■ Work item ■
An exact copy of all the data is the required output.

++++ Data records

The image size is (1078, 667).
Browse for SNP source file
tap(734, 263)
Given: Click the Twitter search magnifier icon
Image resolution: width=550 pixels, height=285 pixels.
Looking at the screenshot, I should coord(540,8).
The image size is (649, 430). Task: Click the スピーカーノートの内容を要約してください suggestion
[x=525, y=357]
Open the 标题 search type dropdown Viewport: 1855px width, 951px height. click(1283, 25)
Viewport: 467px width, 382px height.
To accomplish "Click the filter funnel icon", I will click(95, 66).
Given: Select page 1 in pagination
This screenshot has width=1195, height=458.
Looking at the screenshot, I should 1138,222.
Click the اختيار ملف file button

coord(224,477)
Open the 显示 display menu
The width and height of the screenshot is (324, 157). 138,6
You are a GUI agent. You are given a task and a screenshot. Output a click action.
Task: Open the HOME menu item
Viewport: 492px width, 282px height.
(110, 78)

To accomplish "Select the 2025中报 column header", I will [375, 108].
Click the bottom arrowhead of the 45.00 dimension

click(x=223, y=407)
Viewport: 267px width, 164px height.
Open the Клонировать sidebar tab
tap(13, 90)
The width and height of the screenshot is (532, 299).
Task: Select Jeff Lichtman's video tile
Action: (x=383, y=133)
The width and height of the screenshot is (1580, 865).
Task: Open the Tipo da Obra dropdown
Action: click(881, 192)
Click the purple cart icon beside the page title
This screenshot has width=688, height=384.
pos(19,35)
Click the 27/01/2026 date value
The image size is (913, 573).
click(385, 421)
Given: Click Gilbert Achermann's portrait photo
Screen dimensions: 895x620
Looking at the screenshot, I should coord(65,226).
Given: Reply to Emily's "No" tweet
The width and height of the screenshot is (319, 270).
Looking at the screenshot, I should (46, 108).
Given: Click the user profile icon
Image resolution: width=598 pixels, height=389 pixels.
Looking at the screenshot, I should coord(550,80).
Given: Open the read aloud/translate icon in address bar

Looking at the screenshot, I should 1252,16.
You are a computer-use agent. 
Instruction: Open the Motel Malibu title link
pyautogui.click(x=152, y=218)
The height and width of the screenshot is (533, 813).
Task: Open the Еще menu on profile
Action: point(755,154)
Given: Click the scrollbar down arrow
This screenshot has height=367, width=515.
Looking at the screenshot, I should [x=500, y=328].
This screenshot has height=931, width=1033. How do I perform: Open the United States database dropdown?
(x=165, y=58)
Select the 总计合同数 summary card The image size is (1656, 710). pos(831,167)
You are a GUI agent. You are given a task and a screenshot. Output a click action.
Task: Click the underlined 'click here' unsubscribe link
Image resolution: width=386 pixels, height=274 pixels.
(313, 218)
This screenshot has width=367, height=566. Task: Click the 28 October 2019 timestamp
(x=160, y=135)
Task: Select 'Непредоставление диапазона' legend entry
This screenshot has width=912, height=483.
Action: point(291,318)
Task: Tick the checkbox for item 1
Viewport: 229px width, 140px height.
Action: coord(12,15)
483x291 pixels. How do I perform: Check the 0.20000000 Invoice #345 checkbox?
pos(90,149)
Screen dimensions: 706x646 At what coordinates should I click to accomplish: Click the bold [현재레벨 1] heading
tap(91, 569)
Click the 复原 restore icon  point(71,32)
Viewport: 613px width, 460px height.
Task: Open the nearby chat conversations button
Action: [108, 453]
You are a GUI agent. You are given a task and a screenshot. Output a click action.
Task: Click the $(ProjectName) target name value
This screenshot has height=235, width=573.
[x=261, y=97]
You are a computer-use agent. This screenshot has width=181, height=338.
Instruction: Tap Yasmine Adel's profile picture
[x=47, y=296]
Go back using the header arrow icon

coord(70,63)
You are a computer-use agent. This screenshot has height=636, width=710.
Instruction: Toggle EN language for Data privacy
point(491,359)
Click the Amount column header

++++++++

■ Task answer ■
The image size is (1078, 667).
Browse for SNP source file
tap(734, 263)
Given: Click the Twitter search magnifier icon
Image resolution: width=550 pixels, height=285 pixels.
Looking at the screenshot, I should coord(540,8).
The image size is (649, 430). Task: Click the スピーカーノートの内容を要約してください suggestion
[x=525, y=357]
Open the 标题 search type dropdown Viewport: 1855px width, 951px height. click(1283, 25)
Viewport: 467px width, 382px height.
To accomplish "Click the filter funnel icon", I will click(95, 66).
Given: Select page 1 in pagination
This screenshot has width=1195, height=458.
Looking at the screenshot, I should 1138,222.
Click the اختيار ملف file button

coord(224,477)
Open the 显示 display menu
The width and height of the screenshot is (324, 157). 138,6
You are a GUI agent. You are given a task and a screenshot. Output a click action.
Task: Open the HOME menu item
Viewport: 492px width, 282px height.
(110, 78)

To accomplish "Select the 2025中报 column header", I will [375, 108].
Click the bottom arrowhead of the 45.00 dimension

click(x=223, y=407)
Viewport: 267px width, 164px height.
Open the Клонировать sidebar tab
tap(13, 90)
The width and height of the screenshot is (532, 299).
Task: Select Jeff Lichtman's video tile
Action: (x=383, y=133)
The width and height of the screenshot is (1580, 865).
Task: Open the Tipo da Obra dropdown
Action: click(881, 192)
Click the purple cart icon beside the page title
This screenshot has width=688, height=384.
pos(19,35)
Click the 27/01/2026 date value
The image size is (913, 573).
click(385, 421)
Given: Click Gilbert Achermann's portrait photo
Screen dimensions: 895x620
Looking at the screenshot, I should coord(65,226).
Given: Reply to Emily's "No" tweet
The width and height of the screenshot is (319, 270).
Looking at the screenshot, I should (46, 108).
Given: Click the user profile icon
Image resolution: width=598 pixels, height=389 pixels.
Looking at the screenshot, I should coord(550,80).
Given: Open the read aloud/translate icon in address bar

Looking at the screenshot, I should 1252,16.
You are a computer-use agent. 
Instruction: Open the Motel Malibu title link
pyautogui.click(x=152, y=218)
The height and width of the screenshot is (533, 813).
Task: Open the Еще menu on profile
Action: point(755,154)
Given: Click the scrollbar down arrow
This screenshot has height=367, width=515.
Looking at the screenshot, I should [x=500, y=328].
This screenshot has height=931, width=1033. How do I perform: Open the United States database dropdown?
(x=165, y=58)
Select the 总计合同数 summary card The image size is (1656, 710). pos(831,167)
You are a GUI agent. You are given a task and a screenshot. Output a click action.
Task: Click the underlined 'click here' unsubscribe link
Image resolution: width=386 pixels, height=274 pixels.
(313, 218)
This screenshot has width=367, height=566. Task: Click the 28 October 2019 timestamp
(x=160, y=135)
Task: Select 'Непредоставление диапазона' legend entry
This screenshot has width=912, height=483.
Action: point(291,318)
Task: Tick the checkbox for item 1
Viewport: 229px width, 140px height.
Action: coord(12,15)
483x291 pixels. How do I perform: Check the 0.20000000 Invoice #345 checkbox?
pos(90,149)
Screen dimensions: 706x646 At what coordinates should I click to accomplish: Click the bold [현재레벨 1] heading
tap(91, 569)
Click the 复原 restore icon  point(71,32)
Viewport: 613px width, 460px height.
Task: Open the nearby chat conversations button
Action: [108, 453]
You are a GUI agent. You are given a task and a screenshot. Output a click action.
Task: Click the $(ProjectName) target name value
This screenshot has height=235, width=573.
[x=261, y=97]
You are a computer-use agent. This screenshot has width=181, height=338.
Instruction: Tap Yasmine Adel's profile picture
[x=47, y=296]
Go back using the header arrow icon

coord(70,63)
You are a computer-use agent. This screenshot has height=636, width=710.
Instruction: Toggle EN language for Data privacy
point(491,359)
Click the Amount column header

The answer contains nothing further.